In our institutional (substitute “old”, or “classic” if one wants to feel better) surgical training, primary closure is the gold standard for a successful graft procedure. The reason for that is the fact that most graft materials are prone to bacterial contamination and infection. This complication will result in total graft loss and increased surgical morbidity for the patient. Most graft materials are particulate and unstable and thus require a containment device (mesh, membranes etc.) which are also prone to infection if exposed or tend to compromise blood supply to the healing host site if they are exposed. In fact, some of these containment elements (Teflon membranes, ti-mesh, ti-reinforced membranes etc.) by their nature, can CAUSE the exposure of the graft. Thus, primary closure is non-negotiable in these situations.

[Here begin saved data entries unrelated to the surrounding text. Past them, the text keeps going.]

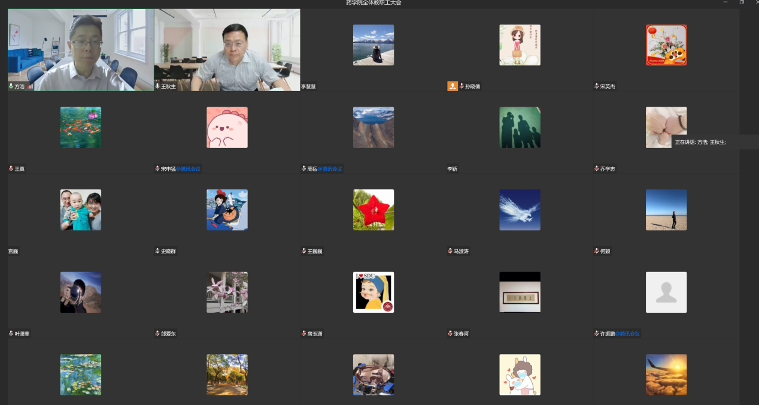Click the 腾讯会议 link after 宋申猛
The width and height of the screenshot is (759, 405).
188,169
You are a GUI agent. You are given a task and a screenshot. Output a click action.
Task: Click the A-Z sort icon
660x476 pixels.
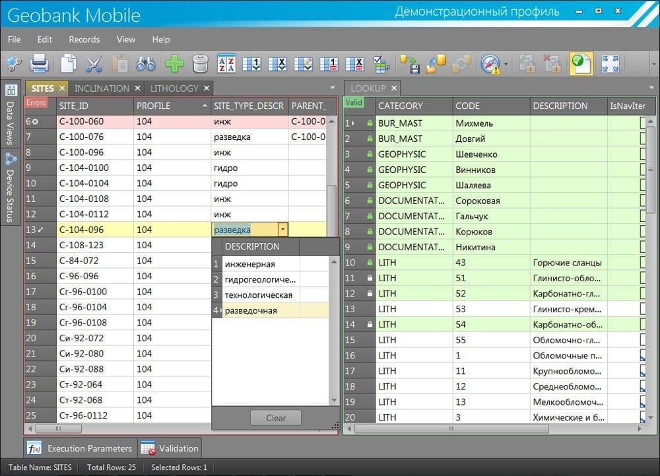tap(226, 63)
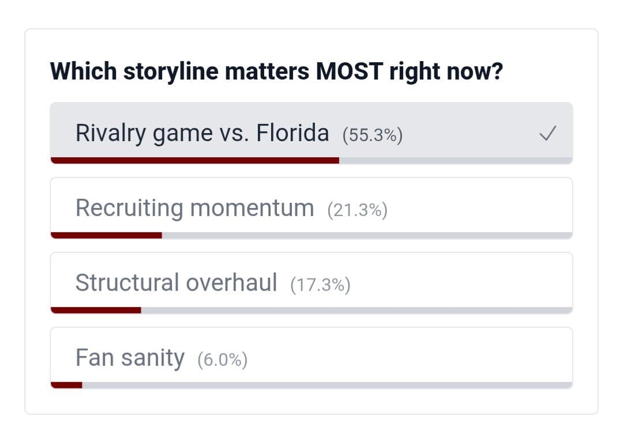
Task: Click the gray unfilled bar under Fan sanity
Action: [x=326, y=385]
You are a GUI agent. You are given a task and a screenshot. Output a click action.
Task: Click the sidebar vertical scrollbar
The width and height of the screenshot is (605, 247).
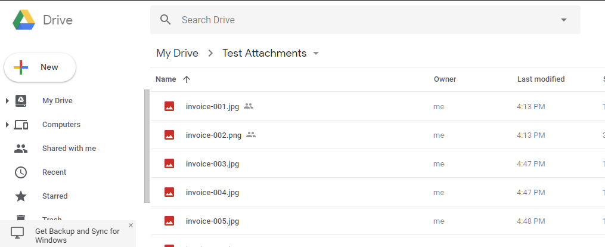(147, 146)
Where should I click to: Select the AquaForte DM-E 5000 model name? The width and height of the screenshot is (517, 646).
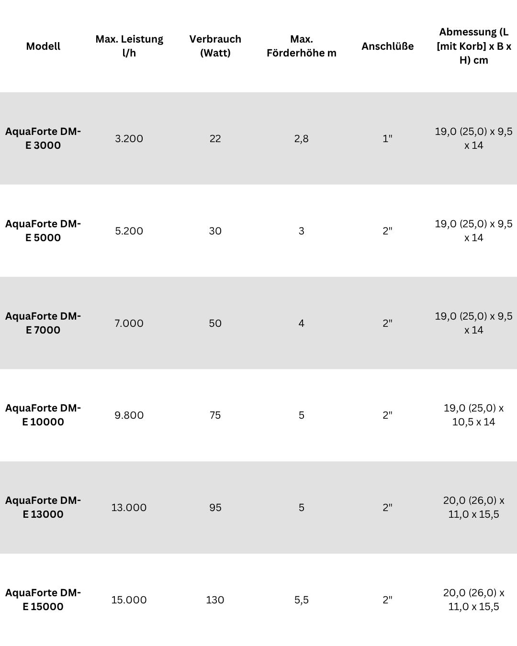(43, 231)
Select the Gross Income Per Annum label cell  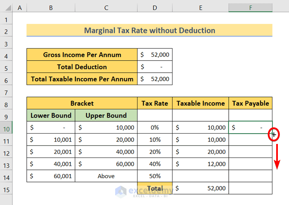click(82, 55)
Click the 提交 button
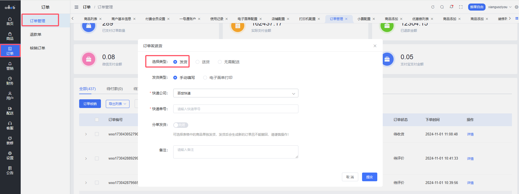 pyautogui.click(x=369, y=177)
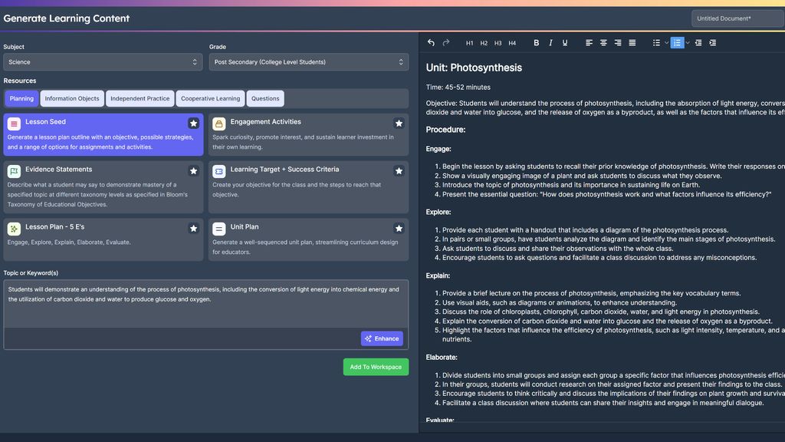
Task: Favorite the Engagement Activities card
Action: (x=399, y=122)
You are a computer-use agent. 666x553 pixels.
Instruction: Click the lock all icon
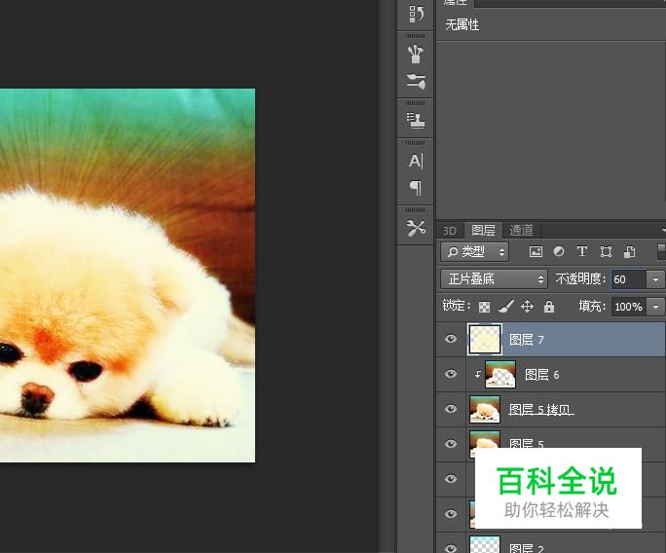point(549,307)
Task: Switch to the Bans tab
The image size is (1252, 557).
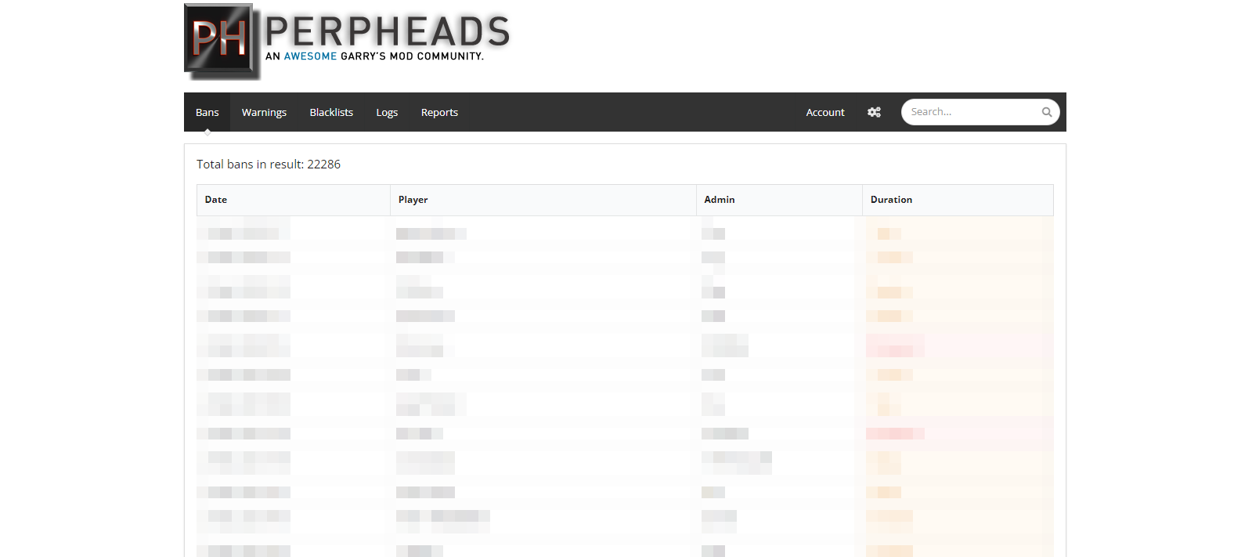Action: tap(207, 112)
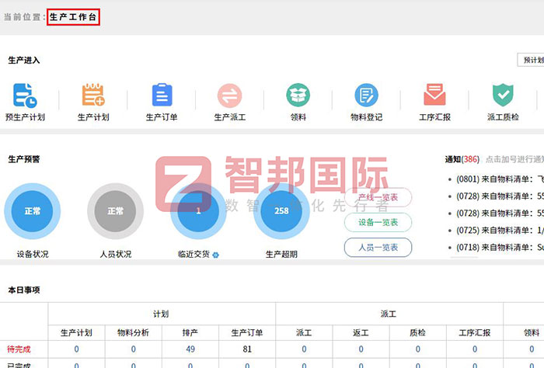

 BCS Bone graft cements offer a paradigm shift here. The nature of the cement being its ability to adhere to the host site and harden is situ negates the need for containment devices in most augmented clinical cases, thus various membranes or meshes are not needed. The chemical salt structure has bacteriostatic abilities, and the bioactivity of the BCS cement generates a high calcium ion concentration enhancing bone formation and rapid soft tissue proliferation above the graft surface with minimal risk of contamination during exposure. Thus exposure of the graft material is irrelevant from the aspect of bacterial contamination. Due to these facts, primary closure is not necessary.

When the cement sets and if properly handled, as directed by our protocols, a continuous crystalline matrix is initially formed. This matrix (the set cement) is actually conducive for soft tissue propagation. Thus, even if exposed, the cement will allow the soft tissue to proliferate over its external surface, to achieve closure by secondary intention. Leaving an incision open more then 3mm will result in volume loss, since the cement dissolves, as part of its conversion to the bone, and too much of an opening will allow the material to escape.

Thus, the real reason we recommend maximal closure (if primary is impossible) is to protect the patient and the wound site. To allow you, the clinician, to efficiently and expeditiously conclude the procedure without unnecessary and irrelevant surgical aggression.